DeepBGC - Biosynthetic Gene Cluster detection and classification

These details have not been verified by PyPI

Project links

Homepage

Project description

DeepBGC: Biosynthetic Gene Cluster detection and classification

DeepBGC detects BGCs in bacterial and fungal genomes using deep learning. DeepBGC employs a Bidirectional Long Short-Term Memory Recurrent Neural Network and a word2vec-like vector embedding of Pfam protein domains.
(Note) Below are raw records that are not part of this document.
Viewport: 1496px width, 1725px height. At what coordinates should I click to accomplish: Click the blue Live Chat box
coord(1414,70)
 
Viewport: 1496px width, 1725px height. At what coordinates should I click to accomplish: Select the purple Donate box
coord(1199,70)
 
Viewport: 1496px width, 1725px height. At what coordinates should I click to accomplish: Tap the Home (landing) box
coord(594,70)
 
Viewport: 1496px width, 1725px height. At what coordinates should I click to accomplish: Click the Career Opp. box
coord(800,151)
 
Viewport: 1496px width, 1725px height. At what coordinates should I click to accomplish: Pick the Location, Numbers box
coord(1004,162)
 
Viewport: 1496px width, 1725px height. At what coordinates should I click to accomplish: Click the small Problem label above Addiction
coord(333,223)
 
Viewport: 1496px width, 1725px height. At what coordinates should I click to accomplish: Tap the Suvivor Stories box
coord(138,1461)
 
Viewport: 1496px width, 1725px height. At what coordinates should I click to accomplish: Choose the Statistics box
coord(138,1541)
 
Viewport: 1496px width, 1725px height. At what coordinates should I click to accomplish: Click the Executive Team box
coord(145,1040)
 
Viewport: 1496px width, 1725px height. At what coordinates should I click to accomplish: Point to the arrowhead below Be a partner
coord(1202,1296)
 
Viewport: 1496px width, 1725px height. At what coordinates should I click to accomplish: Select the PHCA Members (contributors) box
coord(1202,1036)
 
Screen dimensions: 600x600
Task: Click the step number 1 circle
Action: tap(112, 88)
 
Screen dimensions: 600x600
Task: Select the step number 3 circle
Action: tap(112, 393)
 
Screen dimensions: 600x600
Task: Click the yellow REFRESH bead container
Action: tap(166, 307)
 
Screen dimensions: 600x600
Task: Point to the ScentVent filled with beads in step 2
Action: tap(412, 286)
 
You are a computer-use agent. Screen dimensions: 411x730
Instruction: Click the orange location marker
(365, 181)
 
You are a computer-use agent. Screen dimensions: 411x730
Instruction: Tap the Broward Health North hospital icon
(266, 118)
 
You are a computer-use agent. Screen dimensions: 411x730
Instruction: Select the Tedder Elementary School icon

Product class and activity of detected BGCs is predicted using a Random Forest classifier.

PyPI - Downloads

DeepBGC architecture

📌 News 📌

DeepBGC 0.1.23: Predicted BGCs can now be uploaded for visualization in antiSMASH using a JSON output file
- Install and run DeepBGC as usual based on instructions below
- Upload antismash.json from the DeepBGC output folder using "Upload extra annotations" on the antiSMASH page
- Predicted BGC regions and their prediction scores will be displayed alongside antiSMASH BGCs

Publications

A deep learning genome-mining strategy for biosynthetic gene cluster prediction
Geoffrey D Hannigan, David Prihoda et al., Nucleic Acids Research, gkz654, https://doi.org/10.1093/nar/gkz654

Install using conda (recommended)

Install Bioconda by following Step 1 and 2 from: https://bioconda.github.io/
Add conda-forge channel using conda config --add channels conda-forge
Run conda install deepbgc to install DeepBGC and all of its dependencies

Install using pip (if conda is not available)

If you don't mind installing the HMMER and Prodigal dependencies manually, you can also install DeepBGC using pip:

Install Python version 3.6 or 3.7 (Note: Python 3.8 is not supported due to Tensorflow < 2.0 dependency)
Install Prodigal and put the prodigal binary it on your PATH: https://github.com/hyattpd/Prodigal/releases
Install HMMER and put the hmmscan and hmmpress binaries on your PATH: http://hmmer.org/download.html
Run pip install deepbgc to install DeepBGC

Use DeepBGC

Download models and Pfam database

Before you can use DeepBGC, download trained models and Pfam database:

deepbgc download

You can display downloaded dependencies and models using:

deepbgc info

Detection and classification

DeepBGC pipeline

Detect and classify BGCs in a genomic sequence. Proteins and Pfam domains are detected automatically if not already annotated (HMMER and Prodigal needed)

# Show command help docs
deepbgc pipeline --help

# Detect and classify BGCs in mySequence.fa using DeepBGC detector.
deepbgc pipeline mySequence.fa

# Detect and classify BGCs in mySequence.fa using custom DeepBGC detector trained on your own data.
deepbgc pipeline --detector path/to/myDetector.pkl mySequence.fa

This will produce a mySequence directory with multiple files and a README.txt with file descriptions.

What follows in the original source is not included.